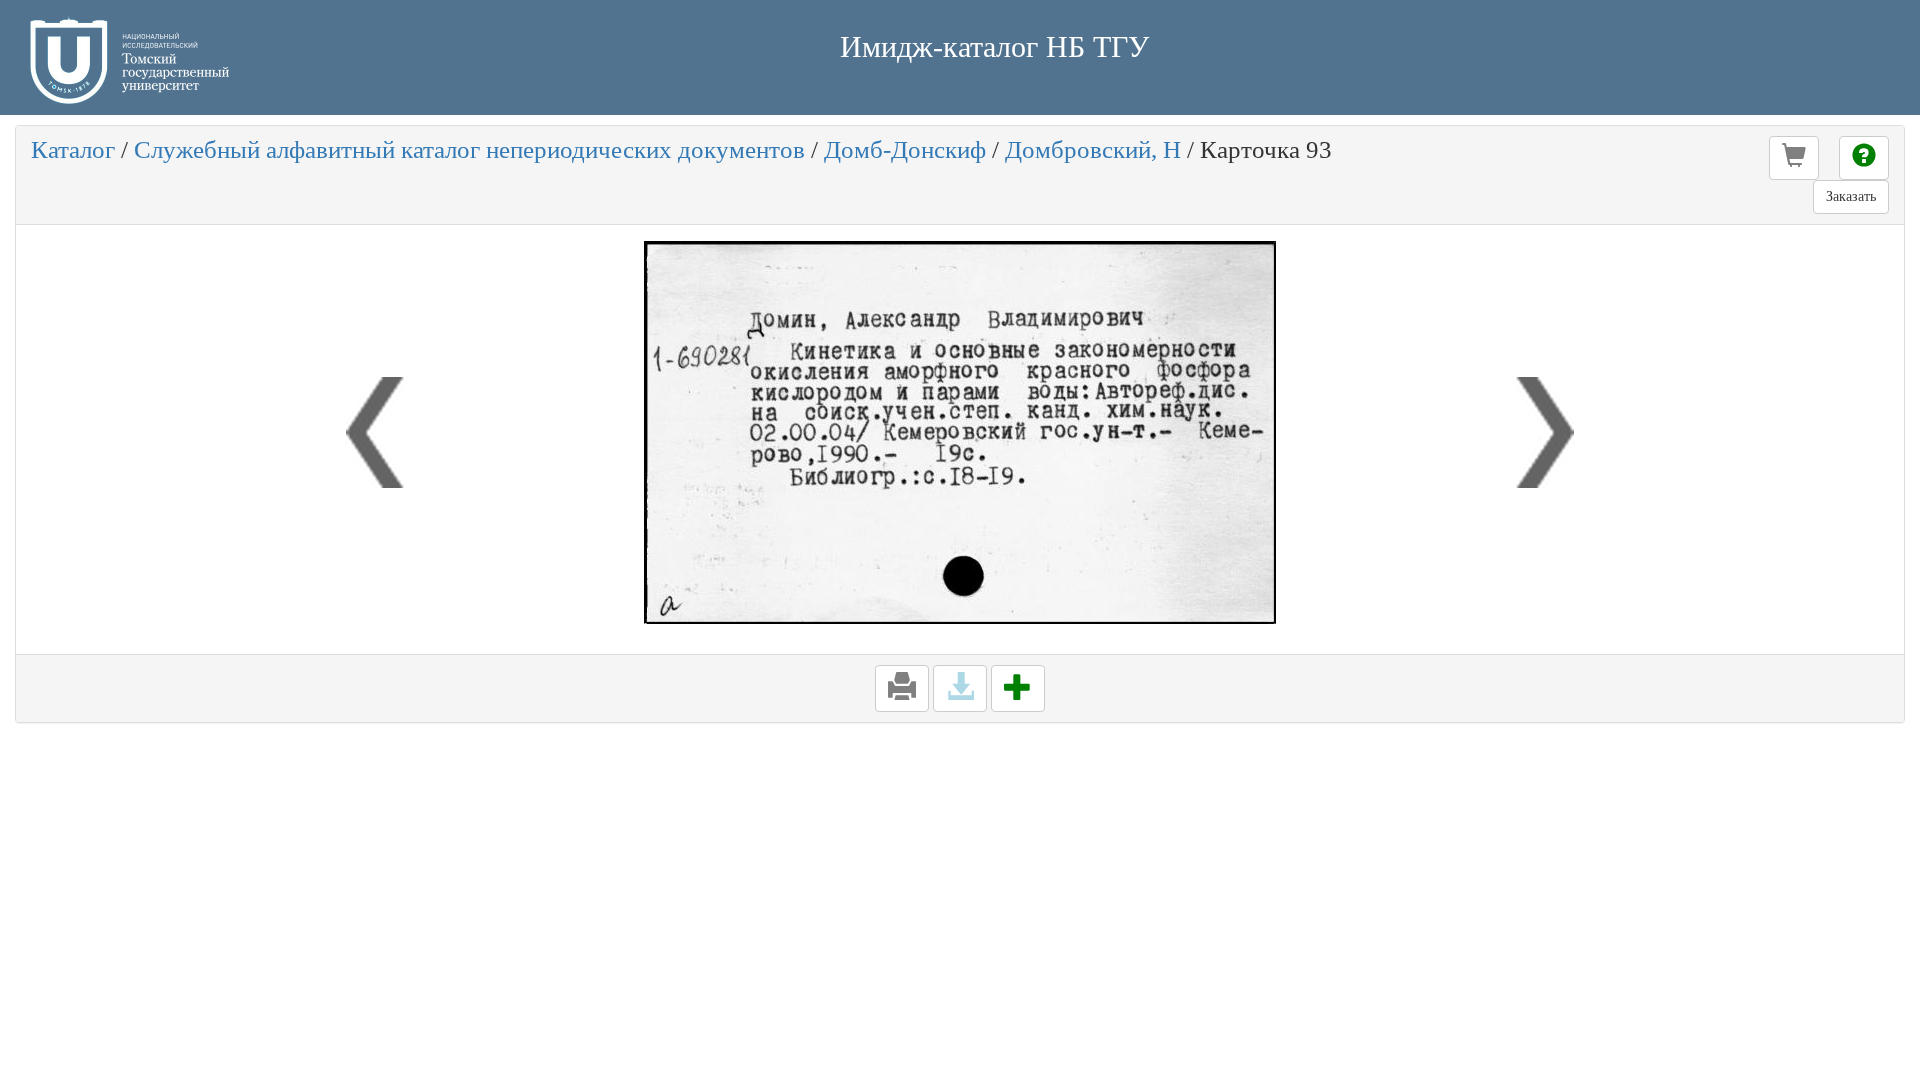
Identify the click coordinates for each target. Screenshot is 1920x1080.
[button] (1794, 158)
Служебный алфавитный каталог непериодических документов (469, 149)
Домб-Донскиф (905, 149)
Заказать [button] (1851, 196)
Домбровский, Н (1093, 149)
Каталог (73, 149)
-----
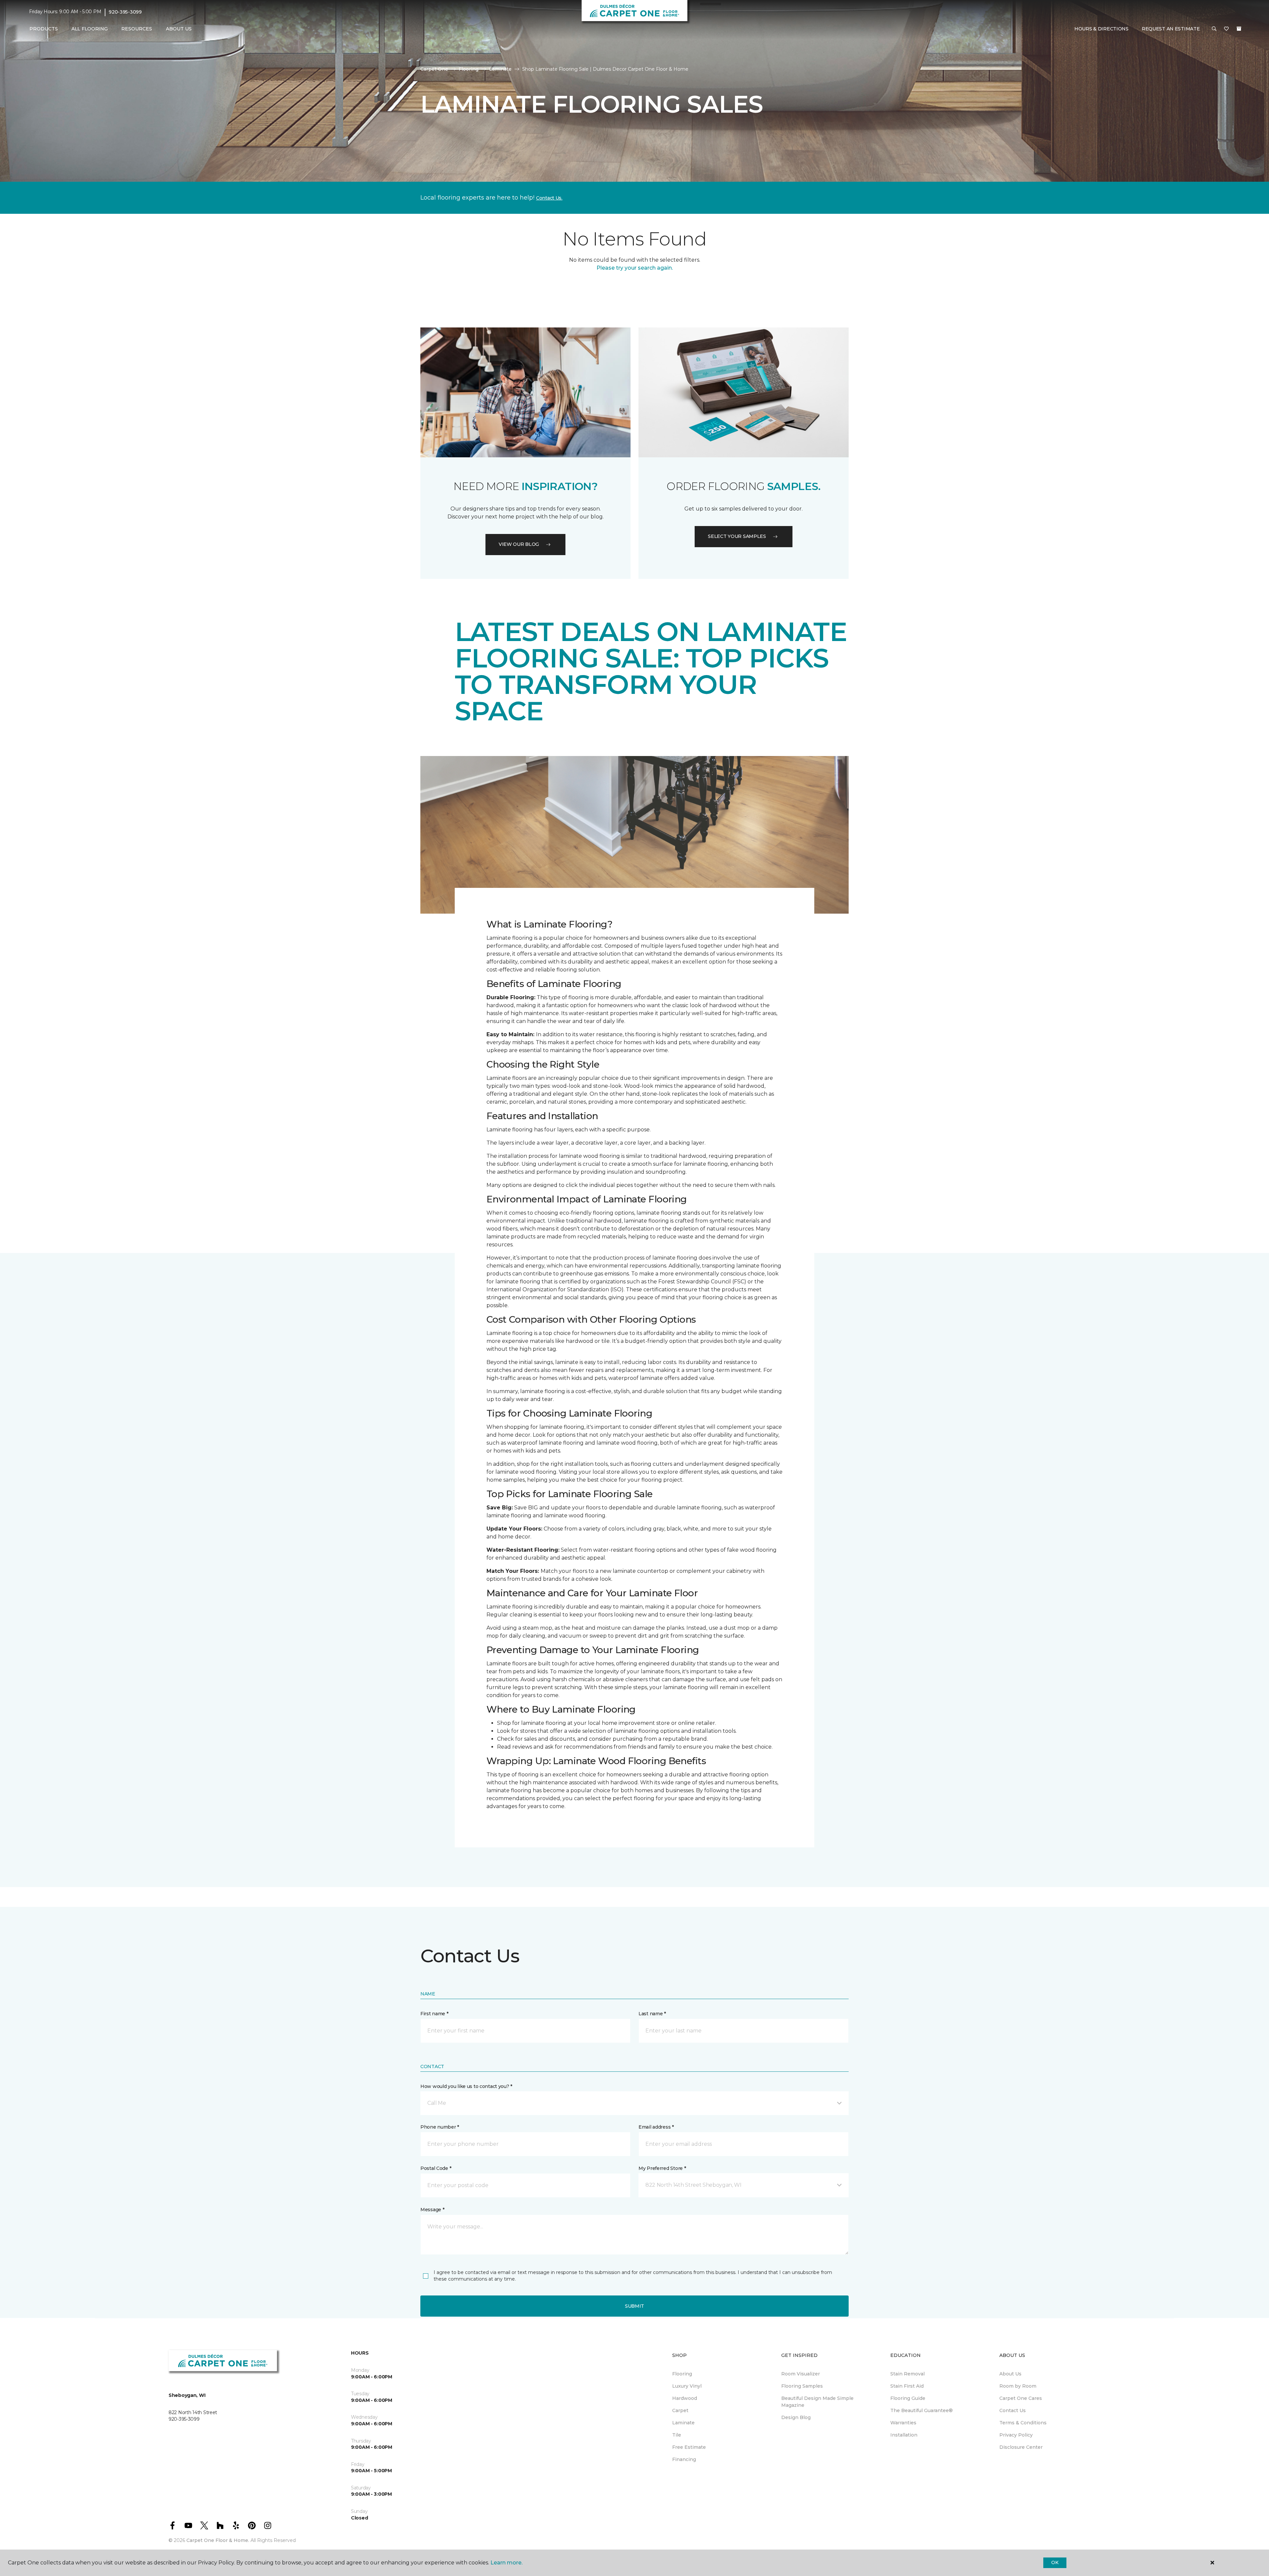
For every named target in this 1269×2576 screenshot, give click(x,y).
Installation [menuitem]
-----
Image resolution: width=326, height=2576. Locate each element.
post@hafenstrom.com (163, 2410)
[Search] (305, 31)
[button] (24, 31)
-----
__What needs to be done__
Extract from the records above the lines from the one containing "Служебный алфавитный каталог" to the one containing "Каталог (73, 149)", both lines included, exactly as they appear and with nothing else.

__Task output__
Служебный алфавитный каталог непериодических документов (469, 149)
Домб-Донскиф (905, 149)
Заказать [button] (1851, 196)
Домбровский, Н (1093, 149)
Каталог (73, 149)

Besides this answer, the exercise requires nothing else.